◆ **Work to be completed**
Reproduce verbatim the portion of the material below that opens with the line containing "Click the red marker" and closes with the line containing "Tap the 14 tick". Include both of those lines.

◆ **Provided entries**
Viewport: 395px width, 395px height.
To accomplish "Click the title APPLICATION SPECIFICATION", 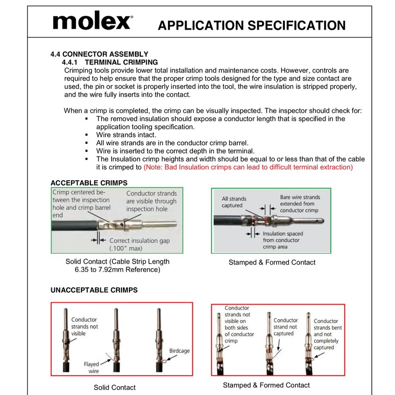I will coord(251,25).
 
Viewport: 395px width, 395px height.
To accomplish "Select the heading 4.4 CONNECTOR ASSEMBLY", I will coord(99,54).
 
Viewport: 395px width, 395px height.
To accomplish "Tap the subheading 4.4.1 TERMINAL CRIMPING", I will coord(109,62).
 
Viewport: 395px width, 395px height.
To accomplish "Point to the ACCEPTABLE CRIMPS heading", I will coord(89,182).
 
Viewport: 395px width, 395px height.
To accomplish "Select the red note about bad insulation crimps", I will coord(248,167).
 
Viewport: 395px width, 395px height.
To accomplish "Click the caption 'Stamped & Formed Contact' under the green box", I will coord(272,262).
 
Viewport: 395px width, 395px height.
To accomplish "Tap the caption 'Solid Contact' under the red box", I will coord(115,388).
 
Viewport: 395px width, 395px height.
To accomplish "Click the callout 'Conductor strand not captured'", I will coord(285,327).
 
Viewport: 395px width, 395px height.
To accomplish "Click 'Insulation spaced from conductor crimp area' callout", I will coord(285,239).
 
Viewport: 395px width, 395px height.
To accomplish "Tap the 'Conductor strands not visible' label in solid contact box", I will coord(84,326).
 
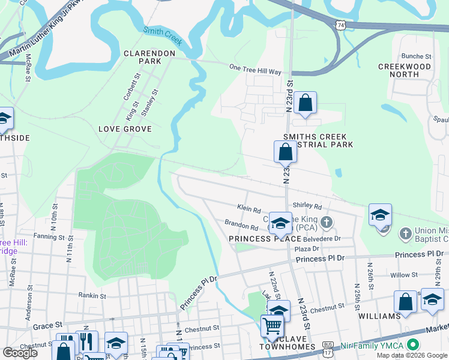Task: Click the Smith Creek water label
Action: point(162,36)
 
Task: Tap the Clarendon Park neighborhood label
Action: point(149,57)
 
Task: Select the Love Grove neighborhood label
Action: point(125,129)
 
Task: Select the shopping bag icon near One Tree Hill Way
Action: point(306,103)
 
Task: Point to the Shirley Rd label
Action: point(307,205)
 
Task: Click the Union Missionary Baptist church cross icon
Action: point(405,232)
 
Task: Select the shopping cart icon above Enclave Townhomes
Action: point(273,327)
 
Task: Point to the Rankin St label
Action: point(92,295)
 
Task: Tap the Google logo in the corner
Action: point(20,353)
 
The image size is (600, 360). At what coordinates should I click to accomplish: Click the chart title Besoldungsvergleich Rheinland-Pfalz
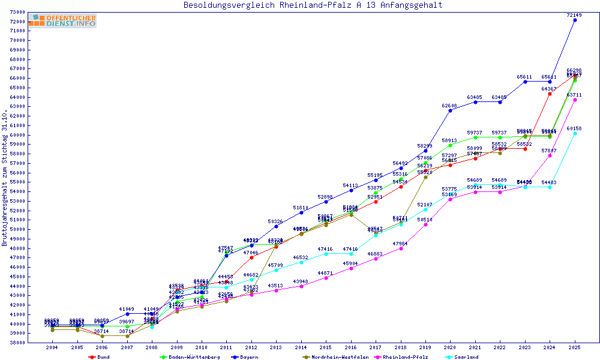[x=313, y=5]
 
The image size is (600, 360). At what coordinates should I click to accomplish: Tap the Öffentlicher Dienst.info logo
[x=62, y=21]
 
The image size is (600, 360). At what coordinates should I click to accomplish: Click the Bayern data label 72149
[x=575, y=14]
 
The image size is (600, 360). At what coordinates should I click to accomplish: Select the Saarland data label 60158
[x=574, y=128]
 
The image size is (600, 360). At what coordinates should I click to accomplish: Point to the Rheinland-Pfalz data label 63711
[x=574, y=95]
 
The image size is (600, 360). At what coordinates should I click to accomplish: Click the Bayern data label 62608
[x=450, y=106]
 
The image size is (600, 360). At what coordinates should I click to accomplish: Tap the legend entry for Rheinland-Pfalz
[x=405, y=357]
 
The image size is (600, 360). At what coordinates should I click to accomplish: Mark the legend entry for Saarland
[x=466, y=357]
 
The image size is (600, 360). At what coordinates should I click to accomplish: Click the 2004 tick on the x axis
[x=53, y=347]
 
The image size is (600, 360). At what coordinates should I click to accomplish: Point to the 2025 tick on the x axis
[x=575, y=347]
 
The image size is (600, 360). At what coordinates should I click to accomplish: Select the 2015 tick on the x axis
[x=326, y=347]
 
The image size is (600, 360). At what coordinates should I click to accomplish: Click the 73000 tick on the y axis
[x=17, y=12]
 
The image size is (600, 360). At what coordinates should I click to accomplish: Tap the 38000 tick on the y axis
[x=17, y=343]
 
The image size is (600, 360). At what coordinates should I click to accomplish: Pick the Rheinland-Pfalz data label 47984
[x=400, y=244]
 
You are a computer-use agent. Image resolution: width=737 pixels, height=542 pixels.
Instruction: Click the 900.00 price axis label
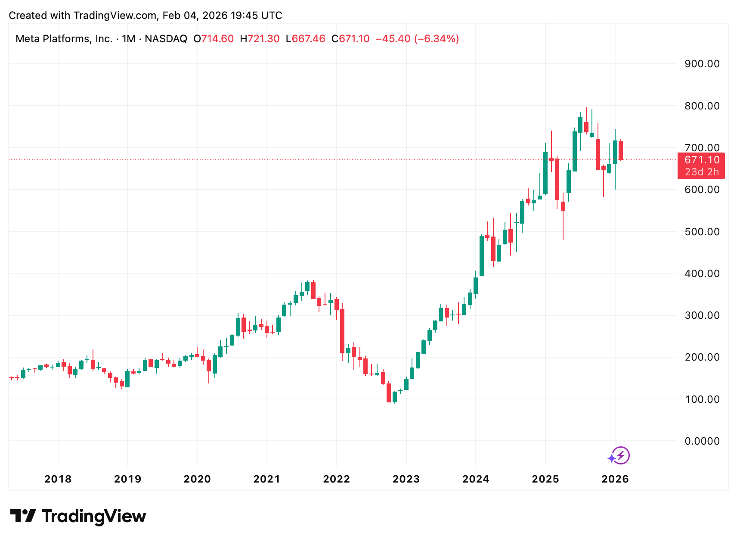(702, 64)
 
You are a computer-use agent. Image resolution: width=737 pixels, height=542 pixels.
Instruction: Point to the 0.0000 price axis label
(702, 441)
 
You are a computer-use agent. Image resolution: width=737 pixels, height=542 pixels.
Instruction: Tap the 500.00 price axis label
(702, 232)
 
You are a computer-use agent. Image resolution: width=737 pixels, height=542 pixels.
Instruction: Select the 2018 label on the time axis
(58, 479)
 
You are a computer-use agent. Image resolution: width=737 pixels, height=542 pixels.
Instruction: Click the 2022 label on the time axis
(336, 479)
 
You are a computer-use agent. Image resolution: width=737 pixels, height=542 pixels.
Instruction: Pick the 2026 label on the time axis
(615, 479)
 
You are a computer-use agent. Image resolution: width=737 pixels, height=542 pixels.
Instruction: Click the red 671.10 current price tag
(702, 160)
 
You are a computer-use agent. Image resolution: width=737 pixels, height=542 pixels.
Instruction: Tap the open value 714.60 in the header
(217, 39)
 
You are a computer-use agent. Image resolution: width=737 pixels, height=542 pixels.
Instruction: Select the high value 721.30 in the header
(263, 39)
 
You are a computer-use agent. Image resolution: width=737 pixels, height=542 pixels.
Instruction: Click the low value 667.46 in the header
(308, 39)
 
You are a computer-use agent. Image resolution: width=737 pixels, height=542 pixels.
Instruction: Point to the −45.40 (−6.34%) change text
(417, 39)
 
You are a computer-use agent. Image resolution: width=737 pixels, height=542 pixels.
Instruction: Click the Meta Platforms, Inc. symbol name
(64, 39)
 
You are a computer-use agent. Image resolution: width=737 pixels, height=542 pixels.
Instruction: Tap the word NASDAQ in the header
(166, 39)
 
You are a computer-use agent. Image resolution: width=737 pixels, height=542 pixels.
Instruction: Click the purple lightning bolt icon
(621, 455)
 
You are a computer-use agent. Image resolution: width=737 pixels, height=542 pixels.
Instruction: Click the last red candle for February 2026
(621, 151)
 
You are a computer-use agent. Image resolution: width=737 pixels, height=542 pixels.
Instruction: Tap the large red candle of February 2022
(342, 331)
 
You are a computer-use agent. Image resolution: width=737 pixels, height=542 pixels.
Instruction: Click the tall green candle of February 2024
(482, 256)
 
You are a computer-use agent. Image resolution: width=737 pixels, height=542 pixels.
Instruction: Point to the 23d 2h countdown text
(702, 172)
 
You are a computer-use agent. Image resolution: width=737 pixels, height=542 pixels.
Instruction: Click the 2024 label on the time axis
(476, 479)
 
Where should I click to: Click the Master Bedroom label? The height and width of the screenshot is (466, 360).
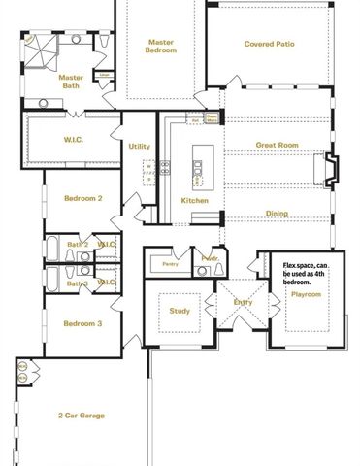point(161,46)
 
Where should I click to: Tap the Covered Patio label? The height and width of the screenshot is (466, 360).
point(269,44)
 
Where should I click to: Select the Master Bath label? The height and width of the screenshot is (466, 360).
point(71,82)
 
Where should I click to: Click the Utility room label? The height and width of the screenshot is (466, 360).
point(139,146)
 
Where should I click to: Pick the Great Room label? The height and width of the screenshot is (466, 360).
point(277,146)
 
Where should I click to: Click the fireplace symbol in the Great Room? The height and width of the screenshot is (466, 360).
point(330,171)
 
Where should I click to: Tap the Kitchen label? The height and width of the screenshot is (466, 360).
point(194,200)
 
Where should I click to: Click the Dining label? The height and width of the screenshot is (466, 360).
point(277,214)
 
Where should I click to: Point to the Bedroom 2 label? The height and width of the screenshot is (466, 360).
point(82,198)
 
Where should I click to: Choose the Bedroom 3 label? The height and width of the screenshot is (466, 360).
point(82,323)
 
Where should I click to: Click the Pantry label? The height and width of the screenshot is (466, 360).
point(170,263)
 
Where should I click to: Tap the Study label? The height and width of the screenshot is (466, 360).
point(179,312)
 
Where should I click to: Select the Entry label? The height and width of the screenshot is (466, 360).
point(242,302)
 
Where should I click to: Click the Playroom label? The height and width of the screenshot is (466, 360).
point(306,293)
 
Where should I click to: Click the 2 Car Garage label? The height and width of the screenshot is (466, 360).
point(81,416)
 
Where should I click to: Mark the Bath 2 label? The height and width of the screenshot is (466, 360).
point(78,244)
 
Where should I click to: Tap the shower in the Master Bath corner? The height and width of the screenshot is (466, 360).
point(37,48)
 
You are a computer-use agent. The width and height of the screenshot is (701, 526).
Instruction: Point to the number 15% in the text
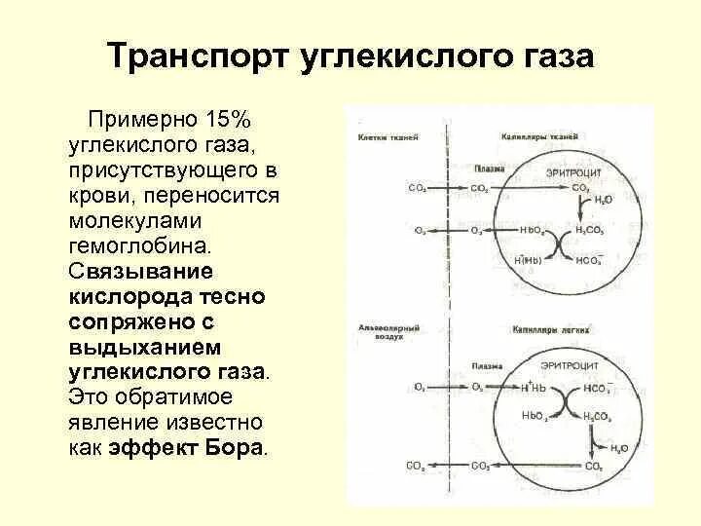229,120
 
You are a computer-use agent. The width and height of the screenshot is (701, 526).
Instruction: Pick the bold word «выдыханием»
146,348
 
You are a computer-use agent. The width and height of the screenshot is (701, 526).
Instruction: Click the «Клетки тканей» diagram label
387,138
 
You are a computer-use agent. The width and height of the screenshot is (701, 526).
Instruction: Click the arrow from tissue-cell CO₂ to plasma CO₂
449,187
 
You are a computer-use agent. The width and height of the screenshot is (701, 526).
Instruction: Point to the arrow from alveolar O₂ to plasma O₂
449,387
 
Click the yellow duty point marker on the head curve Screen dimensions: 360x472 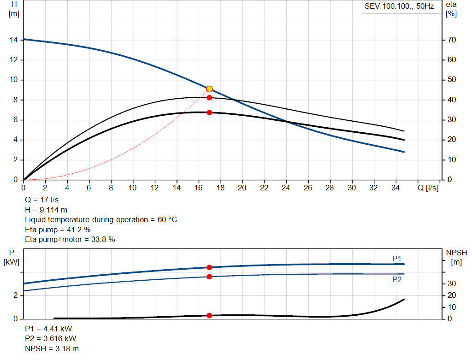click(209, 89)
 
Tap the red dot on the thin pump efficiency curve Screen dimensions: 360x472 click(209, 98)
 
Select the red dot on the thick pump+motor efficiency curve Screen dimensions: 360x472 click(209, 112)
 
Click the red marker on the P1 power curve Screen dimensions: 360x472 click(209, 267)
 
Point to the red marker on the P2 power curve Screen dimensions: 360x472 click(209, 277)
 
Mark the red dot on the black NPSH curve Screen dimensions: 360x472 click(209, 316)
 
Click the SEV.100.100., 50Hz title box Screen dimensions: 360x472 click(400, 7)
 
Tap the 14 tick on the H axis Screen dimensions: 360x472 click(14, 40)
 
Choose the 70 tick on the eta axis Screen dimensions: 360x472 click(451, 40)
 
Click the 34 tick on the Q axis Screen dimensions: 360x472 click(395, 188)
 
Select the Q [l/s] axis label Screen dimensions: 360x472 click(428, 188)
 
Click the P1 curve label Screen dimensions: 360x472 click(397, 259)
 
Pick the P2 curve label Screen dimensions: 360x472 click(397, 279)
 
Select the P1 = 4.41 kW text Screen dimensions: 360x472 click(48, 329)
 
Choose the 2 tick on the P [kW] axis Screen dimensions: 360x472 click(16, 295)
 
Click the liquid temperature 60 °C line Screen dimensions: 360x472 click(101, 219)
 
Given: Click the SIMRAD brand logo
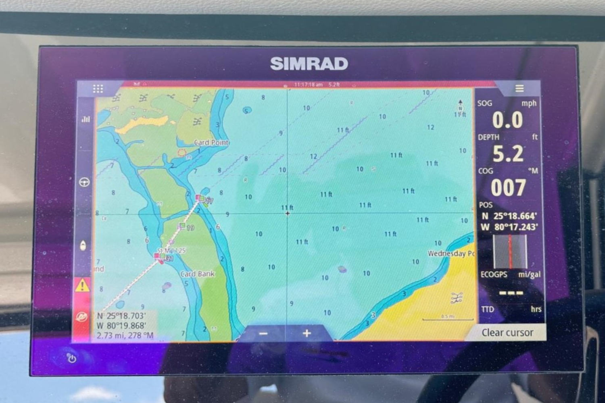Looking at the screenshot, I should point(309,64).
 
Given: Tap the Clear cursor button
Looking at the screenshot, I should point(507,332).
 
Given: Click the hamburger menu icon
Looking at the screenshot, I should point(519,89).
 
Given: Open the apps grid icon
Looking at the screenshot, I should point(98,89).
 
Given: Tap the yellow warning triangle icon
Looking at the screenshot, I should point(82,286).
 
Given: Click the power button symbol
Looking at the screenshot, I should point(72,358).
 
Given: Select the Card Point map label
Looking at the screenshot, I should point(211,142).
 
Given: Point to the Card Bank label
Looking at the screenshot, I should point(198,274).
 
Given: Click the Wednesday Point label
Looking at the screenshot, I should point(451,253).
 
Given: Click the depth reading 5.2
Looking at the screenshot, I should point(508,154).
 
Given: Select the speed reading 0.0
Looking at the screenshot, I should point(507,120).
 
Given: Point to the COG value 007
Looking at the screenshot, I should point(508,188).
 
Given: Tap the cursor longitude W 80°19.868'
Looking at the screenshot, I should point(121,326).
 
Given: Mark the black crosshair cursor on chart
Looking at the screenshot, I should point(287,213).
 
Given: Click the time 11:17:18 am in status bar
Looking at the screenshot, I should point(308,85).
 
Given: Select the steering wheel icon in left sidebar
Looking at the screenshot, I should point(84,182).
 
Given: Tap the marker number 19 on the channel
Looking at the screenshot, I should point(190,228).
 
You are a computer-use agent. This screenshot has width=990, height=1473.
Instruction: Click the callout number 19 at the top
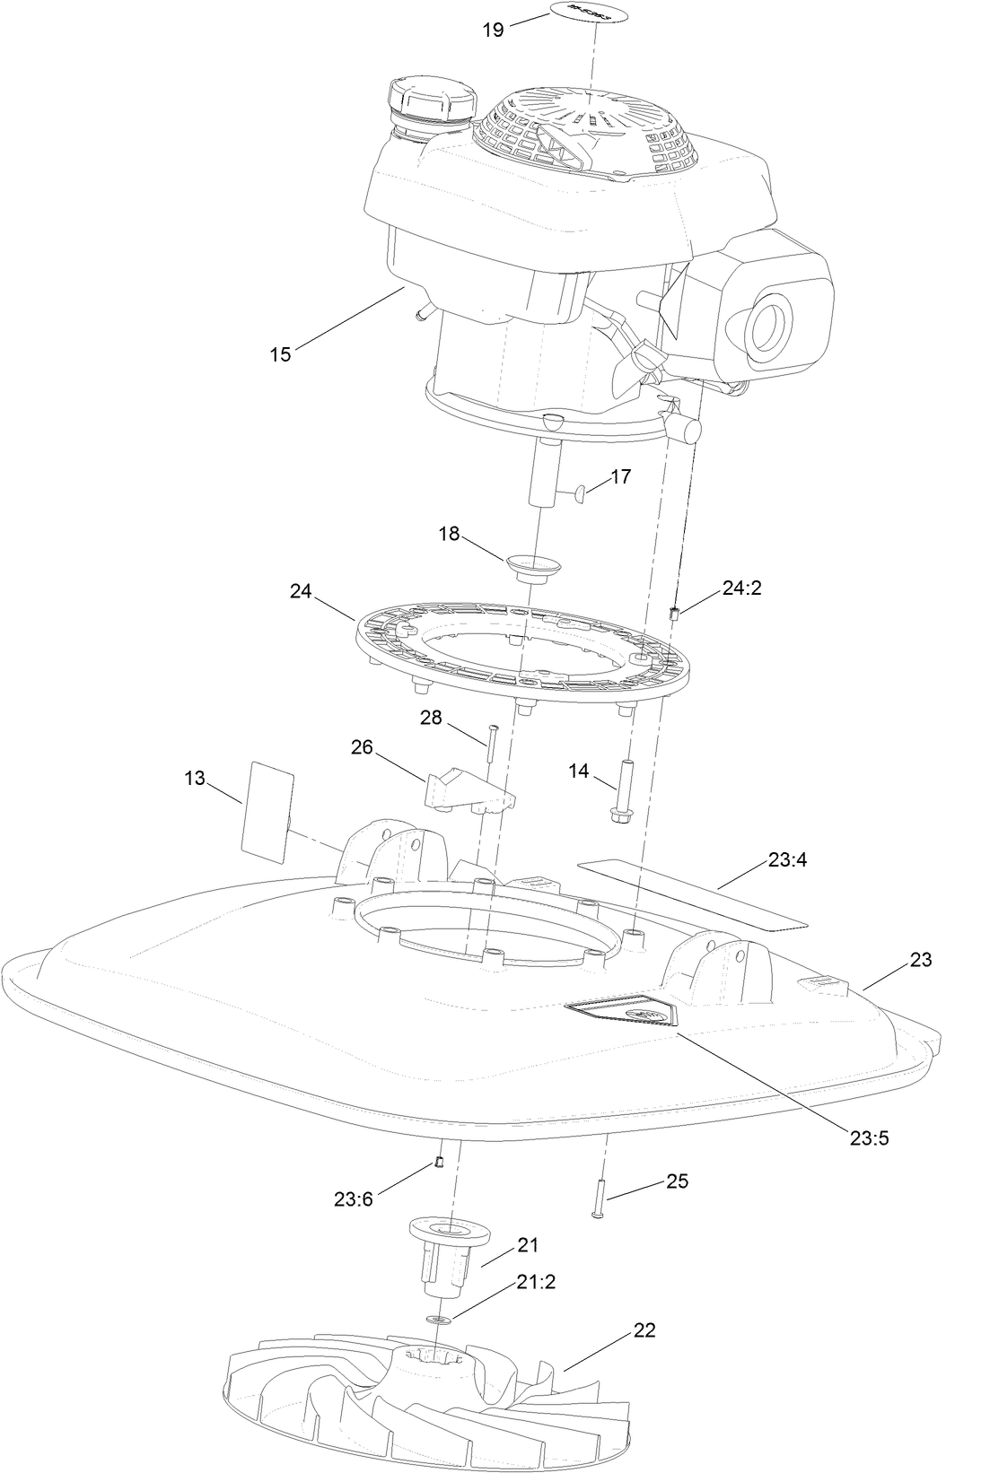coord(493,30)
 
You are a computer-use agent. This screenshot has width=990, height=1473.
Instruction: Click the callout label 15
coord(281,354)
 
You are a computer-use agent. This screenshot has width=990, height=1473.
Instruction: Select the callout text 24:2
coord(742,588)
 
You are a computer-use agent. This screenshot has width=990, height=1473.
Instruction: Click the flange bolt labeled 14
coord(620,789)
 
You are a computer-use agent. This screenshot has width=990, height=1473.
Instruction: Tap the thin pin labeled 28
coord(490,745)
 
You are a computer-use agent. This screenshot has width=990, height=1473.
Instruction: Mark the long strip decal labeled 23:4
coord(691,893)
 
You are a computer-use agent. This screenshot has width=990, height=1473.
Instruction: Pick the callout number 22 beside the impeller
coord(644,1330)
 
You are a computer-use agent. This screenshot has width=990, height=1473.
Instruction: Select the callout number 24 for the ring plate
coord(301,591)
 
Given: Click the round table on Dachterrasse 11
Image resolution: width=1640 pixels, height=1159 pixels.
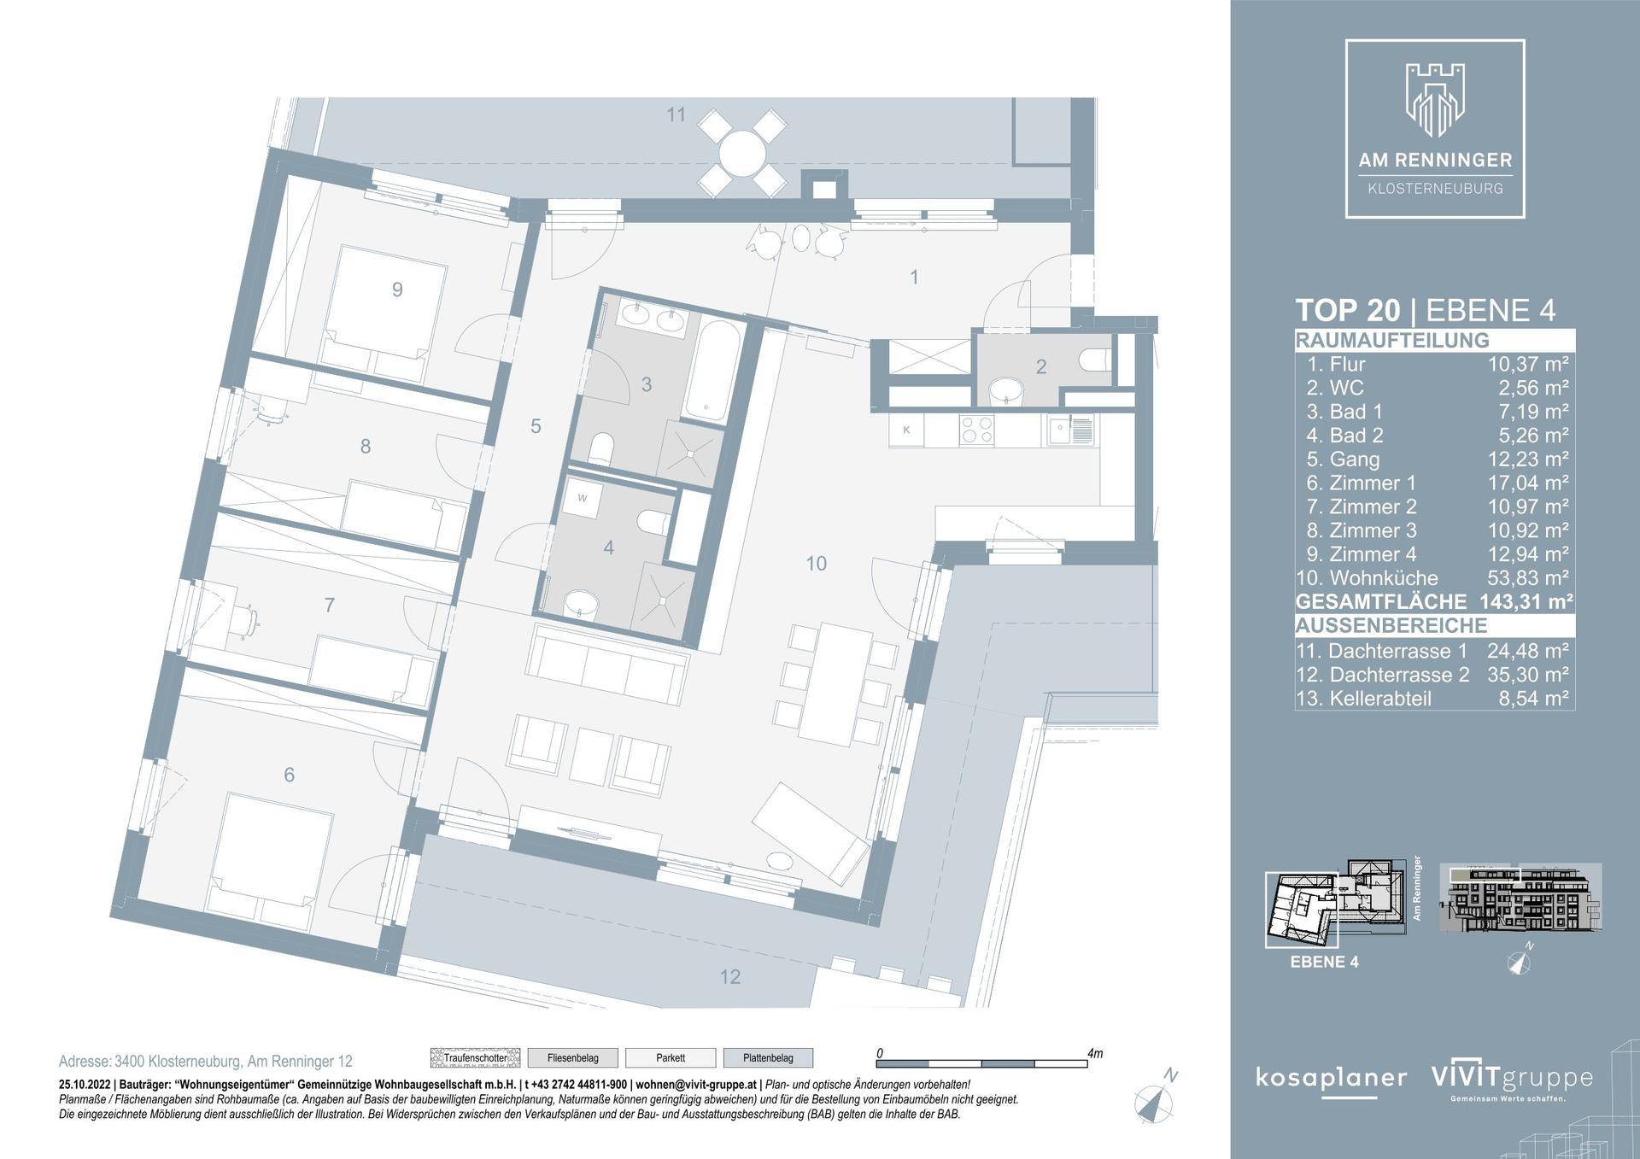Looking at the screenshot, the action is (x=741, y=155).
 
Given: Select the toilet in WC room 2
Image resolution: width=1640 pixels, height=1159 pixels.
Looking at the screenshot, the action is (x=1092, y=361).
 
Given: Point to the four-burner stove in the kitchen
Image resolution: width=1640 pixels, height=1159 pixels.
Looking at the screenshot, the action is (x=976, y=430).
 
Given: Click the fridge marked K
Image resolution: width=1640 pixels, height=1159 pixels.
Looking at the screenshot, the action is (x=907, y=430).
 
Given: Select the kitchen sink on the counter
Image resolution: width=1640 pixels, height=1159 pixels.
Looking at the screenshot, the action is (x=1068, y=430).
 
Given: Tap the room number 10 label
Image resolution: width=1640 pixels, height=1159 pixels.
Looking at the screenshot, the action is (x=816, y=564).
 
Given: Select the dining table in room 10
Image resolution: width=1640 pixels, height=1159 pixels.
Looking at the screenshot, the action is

◆ **Right answer**
Click the red marker on the P1 power curve Screen dimensions: 360x472 click(209, 267)
 
Point to the red marker on the P2 power curve Screen dimensions: 360x472 click(209, 277)
 
Mark the red dot on the black NPSH curve Screen dimensions: 360x472 click(209, 316)
 
Click the SEV.100.100., 50Hz title box Screen dimensions: 360x472 click(400, 7)
 
Tap the 14 tick on the H axis Screen dimensions: 360x472 click(14, 40)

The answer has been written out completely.